IFRSs and other news

The pensions debate heats up

 

 

 

   

The financial reporting of pensions has been a controversial topic in recent years, even making the evening news in some countries. As the IASB looks to review its current Standard on this subject, IAS 19 "Employee Benefits", the European Financial Reporting Advisory Group (EFRAG) and several European standard setters have published a Discussion Paper which seeks to influence the debate.

The development of the paper, "The Financial Reporting of Pensions", has been led by the UK Accounting Standards Board and suggests that changes in pension assets and liabilities should be reported in the period in which they arise, rather than being spread over a future period. It also proposes that the financial statements should reflect the actual return on assets, rather than the expected value as is currently required. Both proposals seek to reflect the underlying economic reality but will have the side-effect of increasing the volatility of reported results compared to the smoothing mechanisms which are currently used by many entities.

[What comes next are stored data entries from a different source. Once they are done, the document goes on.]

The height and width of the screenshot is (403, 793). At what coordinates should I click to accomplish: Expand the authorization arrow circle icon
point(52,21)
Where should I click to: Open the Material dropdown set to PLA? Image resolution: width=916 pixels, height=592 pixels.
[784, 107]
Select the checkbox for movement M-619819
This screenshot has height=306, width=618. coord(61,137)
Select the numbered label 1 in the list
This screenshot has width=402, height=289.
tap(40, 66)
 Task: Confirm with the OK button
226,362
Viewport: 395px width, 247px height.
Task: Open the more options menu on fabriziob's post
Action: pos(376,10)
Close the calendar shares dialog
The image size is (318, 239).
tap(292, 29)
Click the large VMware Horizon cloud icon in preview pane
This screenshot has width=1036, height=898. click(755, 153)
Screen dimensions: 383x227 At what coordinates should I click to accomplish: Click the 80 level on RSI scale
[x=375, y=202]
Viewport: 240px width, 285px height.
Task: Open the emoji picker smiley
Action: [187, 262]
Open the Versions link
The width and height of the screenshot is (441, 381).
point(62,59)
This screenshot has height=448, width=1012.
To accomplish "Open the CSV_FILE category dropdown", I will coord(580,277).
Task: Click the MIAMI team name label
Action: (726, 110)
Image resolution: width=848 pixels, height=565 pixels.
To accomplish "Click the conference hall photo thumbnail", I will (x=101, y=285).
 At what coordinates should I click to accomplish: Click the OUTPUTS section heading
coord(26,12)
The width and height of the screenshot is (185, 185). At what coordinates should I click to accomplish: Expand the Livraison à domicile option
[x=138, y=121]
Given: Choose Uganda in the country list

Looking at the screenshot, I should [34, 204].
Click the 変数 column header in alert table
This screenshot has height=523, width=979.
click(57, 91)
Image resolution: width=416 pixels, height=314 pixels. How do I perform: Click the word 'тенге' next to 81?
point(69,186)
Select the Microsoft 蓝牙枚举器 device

The Discussion Paper also suggests that liabilities should be measured using a risk-free rate rather than the high quality corporate bond rate that is currently required by IAS 19. This proposal may also prove unpopular with entities, as a reduced discount rate will increase the size of reported pension liabilities. The Discussion Paper is not of course an IASB document and the IASB may take a quite different direction as it develops its own views. Nevertheless the Discussion Paper can be expected to have some influence on the debate.